*** Opening Provided information ***
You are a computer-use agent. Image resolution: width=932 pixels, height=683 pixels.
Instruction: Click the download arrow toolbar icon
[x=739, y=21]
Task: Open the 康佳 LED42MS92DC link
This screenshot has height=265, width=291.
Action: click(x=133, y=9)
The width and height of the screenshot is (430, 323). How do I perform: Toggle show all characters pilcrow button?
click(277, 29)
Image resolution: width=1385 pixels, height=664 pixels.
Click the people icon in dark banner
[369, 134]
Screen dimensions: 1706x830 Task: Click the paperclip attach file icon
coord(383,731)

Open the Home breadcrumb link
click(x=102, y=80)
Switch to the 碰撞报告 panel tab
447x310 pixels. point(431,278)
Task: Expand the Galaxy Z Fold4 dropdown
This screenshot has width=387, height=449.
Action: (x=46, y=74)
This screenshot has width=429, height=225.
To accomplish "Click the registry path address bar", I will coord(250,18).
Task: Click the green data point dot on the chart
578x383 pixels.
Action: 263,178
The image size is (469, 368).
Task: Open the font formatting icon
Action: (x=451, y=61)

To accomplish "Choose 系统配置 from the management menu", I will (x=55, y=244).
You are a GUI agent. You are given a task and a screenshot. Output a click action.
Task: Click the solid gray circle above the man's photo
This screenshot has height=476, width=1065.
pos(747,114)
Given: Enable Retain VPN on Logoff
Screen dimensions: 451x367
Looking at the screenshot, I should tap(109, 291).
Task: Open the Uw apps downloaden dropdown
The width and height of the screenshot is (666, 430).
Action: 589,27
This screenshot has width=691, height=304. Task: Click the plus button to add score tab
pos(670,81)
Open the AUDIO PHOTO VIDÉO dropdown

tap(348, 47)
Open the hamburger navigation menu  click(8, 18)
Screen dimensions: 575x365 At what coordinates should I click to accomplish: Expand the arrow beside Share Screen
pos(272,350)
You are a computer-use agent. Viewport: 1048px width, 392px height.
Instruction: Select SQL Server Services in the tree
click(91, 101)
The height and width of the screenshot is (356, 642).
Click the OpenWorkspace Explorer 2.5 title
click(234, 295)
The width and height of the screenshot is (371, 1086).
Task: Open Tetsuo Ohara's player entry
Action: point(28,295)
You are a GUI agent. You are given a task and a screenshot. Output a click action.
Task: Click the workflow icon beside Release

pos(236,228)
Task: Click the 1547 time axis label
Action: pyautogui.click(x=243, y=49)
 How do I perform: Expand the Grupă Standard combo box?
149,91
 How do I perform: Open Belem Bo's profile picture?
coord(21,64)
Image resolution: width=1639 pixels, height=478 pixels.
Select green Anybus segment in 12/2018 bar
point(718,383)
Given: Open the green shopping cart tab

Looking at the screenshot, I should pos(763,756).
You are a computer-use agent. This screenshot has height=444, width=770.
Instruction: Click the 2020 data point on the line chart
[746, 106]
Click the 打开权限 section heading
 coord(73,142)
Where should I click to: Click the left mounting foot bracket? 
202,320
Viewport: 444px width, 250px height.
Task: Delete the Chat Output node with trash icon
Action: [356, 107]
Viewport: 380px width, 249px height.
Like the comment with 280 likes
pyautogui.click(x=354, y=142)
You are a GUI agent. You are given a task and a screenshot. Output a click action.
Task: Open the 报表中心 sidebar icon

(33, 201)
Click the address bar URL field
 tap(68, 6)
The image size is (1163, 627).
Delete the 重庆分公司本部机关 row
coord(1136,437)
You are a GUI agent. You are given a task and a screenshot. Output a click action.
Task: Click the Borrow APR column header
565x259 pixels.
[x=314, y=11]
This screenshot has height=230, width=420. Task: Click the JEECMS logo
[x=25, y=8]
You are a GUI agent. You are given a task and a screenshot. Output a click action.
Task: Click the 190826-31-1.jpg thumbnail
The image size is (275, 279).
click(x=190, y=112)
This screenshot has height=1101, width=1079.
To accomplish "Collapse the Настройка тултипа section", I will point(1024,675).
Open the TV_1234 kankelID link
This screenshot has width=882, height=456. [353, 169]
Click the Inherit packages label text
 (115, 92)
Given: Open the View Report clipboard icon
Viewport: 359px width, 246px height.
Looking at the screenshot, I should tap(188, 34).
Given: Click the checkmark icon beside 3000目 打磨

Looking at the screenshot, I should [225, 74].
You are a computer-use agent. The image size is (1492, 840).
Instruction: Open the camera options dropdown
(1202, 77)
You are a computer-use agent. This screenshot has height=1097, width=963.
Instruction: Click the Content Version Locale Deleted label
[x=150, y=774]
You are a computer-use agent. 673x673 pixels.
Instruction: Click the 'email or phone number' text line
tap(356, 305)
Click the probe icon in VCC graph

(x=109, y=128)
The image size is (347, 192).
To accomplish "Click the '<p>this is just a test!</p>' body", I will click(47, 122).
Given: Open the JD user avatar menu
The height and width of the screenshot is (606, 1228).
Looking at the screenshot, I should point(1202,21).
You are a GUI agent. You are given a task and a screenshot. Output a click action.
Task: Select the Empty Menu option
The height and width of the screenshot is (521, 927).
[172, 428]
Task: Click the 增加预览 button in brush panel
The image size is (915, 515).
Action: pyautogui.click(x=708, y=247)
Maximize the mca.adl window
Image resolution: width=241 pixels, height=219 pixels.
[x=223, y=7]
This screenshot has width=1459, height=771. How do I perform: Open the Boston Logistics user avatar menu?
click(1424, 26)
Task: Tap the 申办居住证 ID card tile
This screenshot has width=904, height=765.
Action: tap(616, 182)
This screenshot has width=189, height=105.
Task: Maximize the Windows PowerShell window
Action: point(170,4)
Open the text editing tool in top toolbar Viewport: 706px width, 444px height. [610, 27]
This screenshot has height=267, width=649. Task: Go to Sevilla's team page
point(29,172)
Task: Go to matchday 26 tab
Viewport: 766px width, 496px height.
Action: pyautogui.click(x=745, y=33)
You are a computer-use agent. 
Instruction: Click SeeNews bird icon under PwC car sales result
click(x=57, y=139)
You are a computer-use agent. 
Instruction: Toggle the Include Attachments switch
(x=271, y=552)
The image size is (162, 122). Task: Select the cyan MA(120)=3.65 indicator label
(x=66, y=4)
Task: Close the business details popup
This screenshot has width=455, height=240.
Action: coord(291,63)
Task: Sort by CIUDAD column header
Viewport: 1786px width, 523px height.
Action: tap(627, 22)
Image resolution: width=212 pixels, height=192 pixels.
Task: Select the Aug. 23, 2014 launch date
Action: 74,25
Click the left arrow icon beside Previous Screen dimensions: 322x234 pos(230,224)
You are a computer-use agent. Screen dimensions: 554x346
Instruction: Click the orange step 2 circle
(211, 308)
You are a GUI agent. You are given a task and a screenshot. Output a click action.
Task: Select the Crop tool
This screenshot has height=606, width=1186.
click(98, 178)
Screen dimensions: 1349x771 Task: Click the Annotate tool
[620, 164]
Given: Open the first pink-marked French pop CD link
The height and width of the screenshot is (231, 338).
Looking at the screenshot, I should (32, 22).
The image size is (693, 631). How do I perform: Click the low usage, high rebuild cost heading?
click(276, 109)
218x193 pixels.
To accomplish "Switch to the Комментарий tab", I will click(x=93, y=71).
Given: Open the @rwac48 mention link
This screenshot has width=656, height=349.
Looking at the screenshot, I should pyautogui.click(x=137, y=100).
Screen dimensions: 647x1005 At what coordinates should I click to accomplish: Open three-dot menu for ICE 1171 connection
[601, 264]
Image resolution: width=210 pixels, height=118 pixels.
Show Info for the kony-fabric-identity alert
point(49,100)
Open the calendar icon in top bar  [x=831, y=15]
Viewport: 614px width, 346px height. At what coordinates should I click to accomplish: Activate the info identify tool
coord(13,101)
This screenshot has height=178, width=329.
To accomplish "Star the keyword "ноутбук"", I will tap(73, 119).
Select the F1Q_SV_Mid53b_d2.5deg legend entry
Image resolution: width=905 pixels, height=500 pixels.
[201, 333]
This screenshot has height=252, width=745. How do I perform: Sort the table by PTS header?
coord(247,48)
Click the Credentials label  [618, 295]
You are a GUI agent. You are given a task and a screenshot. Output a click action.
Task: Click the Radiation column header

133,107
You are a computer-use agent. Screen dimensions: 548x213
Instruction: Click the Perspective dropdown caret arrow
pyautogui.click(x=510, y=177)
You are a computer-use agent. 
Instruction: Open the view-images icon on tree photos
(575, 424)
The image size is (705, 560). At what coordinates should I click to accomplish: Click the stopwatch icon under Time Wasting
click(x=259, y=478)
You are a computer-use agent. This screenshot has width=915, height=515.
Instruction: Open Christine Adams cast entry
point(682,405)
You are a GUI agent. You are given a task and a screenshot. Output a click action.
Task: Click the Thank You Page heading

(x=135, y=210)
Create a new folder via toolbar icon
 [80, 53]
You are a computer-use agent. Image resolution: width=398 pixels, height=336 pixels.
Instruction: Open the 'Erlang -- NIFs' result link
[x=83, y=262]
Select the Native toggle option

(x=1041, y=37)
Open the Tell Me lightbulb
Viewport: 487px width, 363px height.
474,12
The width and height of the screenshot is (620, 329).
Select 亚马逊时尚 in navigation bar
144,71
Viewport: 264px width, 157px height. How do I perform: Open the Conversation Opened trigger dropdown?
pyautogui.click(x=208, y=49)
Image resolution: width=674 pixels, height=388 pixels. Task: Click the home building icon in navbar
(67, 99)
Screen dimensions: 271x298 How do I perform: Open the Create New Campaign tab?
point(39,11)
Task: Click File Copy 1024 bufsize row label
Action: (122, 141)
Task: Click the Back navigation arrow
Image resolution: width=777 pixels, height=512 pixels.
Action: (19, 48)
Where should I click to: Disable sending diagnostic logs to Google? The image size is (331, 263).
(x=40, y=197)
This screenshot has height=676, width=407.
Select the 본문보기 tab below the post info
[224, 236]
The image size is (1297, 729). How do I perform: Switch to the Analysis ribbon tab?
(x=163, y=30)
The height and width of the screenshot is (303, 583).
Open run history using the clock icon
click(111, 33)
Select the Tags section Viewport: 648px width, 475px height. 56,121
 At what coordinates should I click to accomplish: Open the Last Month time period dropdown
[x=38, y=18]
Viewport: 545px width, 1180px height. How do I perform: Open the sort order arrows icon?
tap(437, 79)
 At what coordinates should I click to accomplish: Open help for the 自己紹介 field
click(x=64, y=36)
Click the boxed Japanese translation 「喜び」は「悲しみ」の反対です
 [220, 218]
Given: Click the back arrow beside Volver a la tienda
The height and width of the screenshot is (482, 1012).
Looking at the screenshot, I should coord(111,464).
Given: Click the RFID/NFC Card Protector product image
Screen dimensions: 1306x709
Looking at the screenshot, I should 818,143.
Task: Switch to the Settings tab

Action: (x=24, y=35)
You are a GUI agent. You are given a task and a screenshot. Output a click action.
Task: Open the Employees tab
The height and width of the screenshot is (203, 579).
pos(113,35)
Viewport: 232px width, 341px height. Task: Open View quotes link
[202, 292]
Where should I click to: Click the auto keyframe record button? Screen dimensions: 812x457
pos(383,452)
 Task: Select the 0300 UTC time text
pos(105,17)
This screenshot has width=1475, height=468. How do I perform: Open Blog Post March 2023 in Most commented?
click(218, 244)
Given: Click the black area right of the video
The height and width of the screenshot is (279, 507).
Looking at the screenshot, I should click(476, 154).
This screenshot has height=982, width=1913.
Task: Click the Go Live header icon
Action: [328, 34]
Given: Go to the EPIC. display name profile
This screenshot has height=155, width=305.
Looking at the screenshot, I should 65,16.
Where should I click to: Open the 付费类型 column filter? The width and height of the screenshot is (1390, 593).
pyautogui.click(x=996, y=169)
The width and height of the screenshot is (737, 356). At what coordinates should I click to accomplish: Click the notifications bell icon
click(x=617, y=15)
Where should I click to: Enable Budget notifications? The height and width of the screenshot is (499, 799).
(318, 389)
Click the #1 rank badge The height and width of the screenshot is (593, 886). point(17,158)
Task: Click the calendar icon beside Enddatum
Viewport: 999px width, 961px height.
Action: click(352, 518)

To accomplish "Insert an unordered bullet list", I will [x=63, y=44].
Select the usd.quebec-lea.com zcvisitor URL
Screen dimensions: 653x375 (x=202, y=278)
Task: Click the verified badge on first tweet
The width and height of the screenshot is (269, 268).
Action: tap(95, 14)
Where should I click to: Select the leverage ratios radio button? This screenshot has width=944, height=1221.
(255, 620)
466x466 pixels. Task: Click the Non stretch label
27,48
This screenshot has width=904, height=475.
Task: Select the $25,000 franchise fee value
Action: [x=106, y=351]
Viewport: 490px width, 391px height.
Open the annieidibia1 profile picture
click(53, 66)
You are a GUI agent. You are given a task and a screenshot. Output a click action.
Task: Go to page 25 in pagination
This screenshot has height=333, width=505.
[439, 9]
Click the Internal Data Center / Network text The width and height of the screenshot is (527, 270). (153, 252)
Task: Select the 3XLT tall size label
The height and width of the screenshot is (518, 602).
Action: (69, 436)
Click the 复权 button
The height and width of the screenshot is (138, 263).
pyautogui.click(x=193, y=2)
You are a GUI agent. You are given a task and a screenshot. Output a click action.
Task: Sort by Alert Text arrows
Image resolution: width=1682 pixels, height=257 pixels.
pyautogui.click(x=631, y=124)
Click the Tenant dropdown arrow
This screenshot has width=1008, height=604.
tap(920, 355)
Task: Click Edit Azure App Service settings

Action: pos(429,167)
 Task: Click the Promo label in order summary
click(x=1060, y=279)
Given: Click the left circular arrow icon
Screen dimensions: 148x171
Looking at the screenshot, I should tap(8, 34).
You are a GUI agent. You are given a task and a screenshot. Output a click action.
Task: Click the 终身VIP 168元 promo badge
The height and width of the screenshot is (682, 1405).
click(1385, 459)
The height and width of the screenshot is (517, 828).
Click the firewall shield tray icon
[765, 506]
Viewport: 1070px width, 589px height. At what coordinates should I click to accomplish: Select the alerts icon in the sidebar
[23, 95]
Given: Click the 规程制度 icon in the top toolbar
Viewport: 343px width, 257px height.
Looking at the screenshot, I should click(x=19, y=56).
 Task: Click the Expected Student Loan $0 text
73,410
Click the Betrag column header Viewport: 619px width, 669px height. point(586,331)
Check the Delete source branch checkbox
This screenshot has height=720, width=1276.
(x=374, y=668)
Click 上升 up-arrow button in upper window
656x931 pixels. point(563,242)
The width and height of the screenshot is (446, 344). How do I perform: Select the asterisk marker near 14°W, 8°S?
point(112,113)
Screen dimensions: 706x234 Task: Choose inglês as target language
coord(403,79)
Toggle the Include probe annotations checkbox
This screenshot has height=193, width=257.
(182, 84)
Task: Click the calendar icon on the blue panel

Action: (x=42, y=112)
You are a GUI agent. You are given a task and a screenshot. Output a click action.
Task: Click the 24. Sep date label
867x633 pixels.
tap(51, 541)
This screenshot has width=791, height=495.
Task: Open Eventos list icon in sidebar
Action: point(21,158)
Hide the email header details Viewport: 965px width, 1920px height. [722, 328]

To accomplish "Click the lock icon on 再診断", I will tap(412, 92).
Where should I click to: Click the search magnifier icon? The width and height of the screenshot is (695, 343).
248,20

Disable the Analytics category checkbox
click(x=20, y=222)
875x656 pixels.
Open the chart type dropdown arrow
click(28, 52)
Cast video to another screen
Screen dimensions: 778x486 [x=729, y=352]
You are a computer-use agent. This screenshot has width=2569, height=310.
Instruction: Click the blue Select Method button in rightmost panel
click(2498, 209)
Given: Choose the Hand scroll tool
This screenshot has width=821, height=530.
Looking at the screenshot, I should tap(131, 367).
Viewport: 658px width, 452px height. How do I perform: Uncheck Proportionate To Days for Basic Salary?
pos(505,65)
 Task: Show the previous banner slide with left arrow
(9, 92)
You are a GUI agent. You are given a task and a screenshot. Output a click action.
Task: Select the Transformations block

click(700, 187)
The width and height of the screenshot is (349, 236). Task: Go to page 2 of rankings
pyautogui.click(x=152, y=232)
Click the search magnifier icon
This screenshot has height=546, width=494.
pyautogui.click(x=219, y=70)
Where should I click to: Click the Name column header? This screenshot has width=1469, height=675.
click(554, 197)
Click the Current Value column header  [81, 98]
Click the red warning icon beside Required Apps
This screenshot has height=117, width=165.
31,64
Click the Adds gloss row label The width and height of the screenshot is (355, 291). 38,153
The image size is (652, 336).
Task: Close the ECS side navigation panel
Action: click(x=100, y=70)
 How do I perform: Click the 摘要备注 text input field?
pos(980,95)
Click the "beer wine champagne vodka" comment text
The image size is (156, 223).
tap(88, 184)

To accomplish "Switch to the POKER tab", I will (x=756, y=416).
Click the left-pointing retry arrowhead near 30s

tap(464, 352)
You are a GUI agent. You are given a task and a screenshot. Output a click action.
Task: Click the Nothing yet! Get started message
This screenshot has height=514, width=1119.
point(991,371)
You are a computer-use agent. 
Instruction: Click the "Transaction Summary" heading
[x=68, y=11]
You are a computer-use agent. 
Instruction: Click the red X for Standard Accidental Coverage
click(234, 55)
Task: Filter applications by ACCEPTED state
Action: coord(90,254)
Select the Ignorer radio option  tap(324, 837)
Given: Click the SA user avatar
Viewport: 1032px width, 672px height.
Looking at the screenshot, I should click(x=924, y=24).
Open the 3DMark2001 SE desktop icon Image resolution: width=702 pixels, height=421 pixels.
*** Closing Provided information ***
**The problem:** Go through the data and gather every line that holds "details".

**Solution to the exercise:**
Task: Close the business details popup
Hide the email header details Viewport: 965px width, 1920px height. [722, 328]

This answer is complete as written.